:: WORKING DATA
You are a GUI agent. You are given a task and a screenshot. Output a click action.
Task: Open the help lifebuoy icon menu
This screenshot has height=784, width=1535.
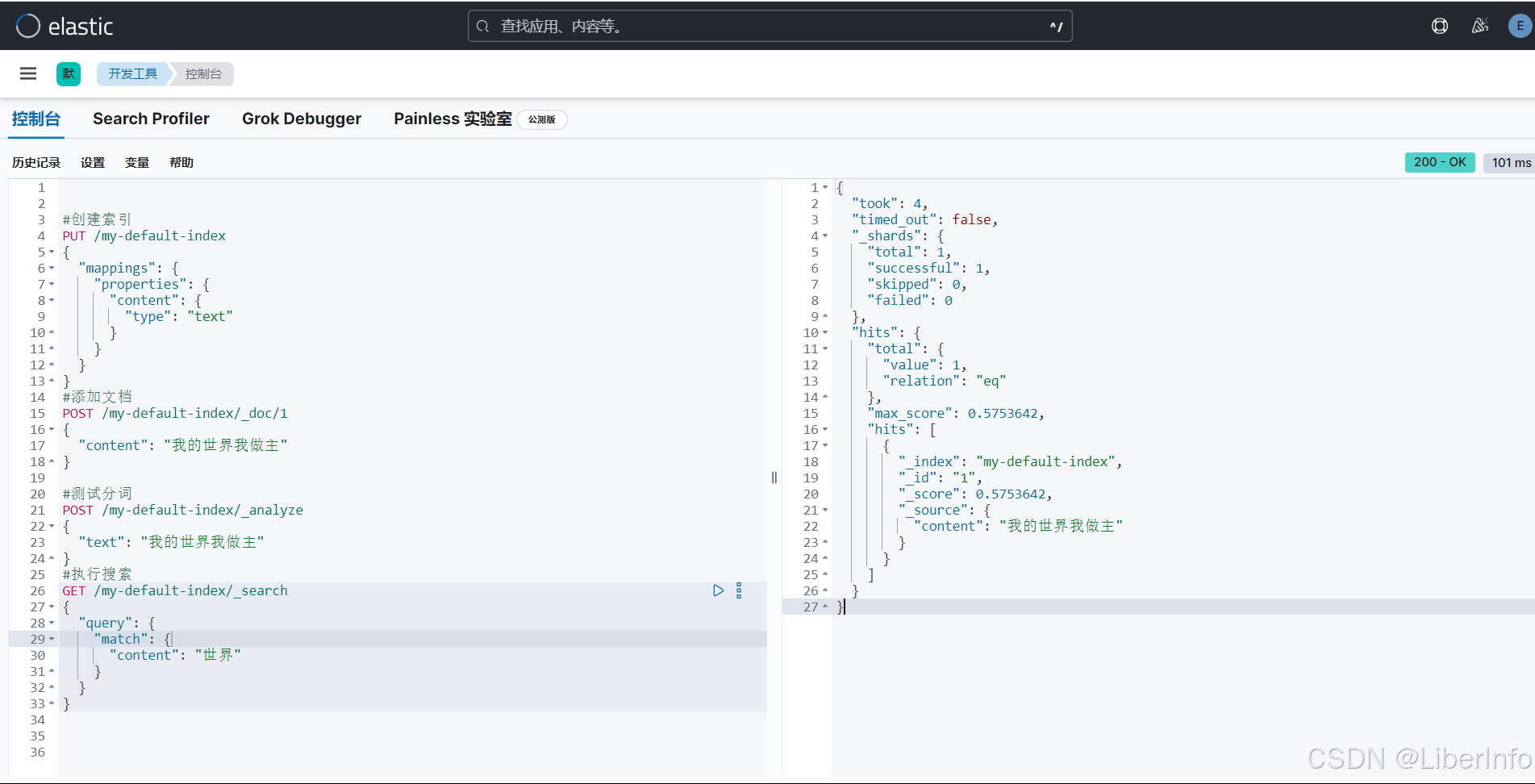pyautogui.click(x=1440, y=26)
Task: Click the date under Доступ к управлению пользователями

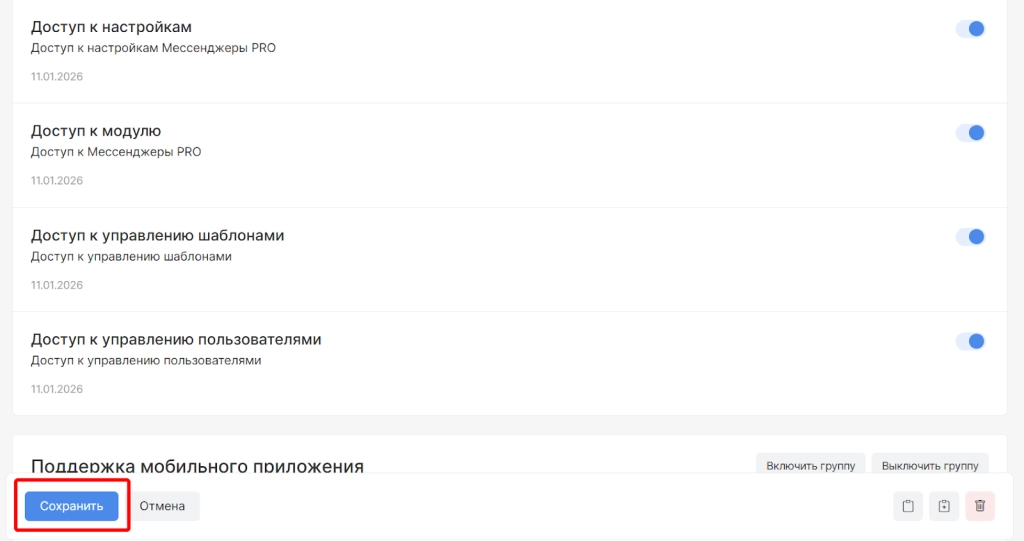Action: (57, 389)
::::
Your output should be exactly the lines of the records above from the one with "This screenshot has height=784, width=1535." through the last, both ends included, with pictures excluded.

This screenshot has height=784, width=1535.
pyautogui.click(x=1440, y=26)
Task: Click the date under Доступ к управлению пользователями

Action: (57, 389)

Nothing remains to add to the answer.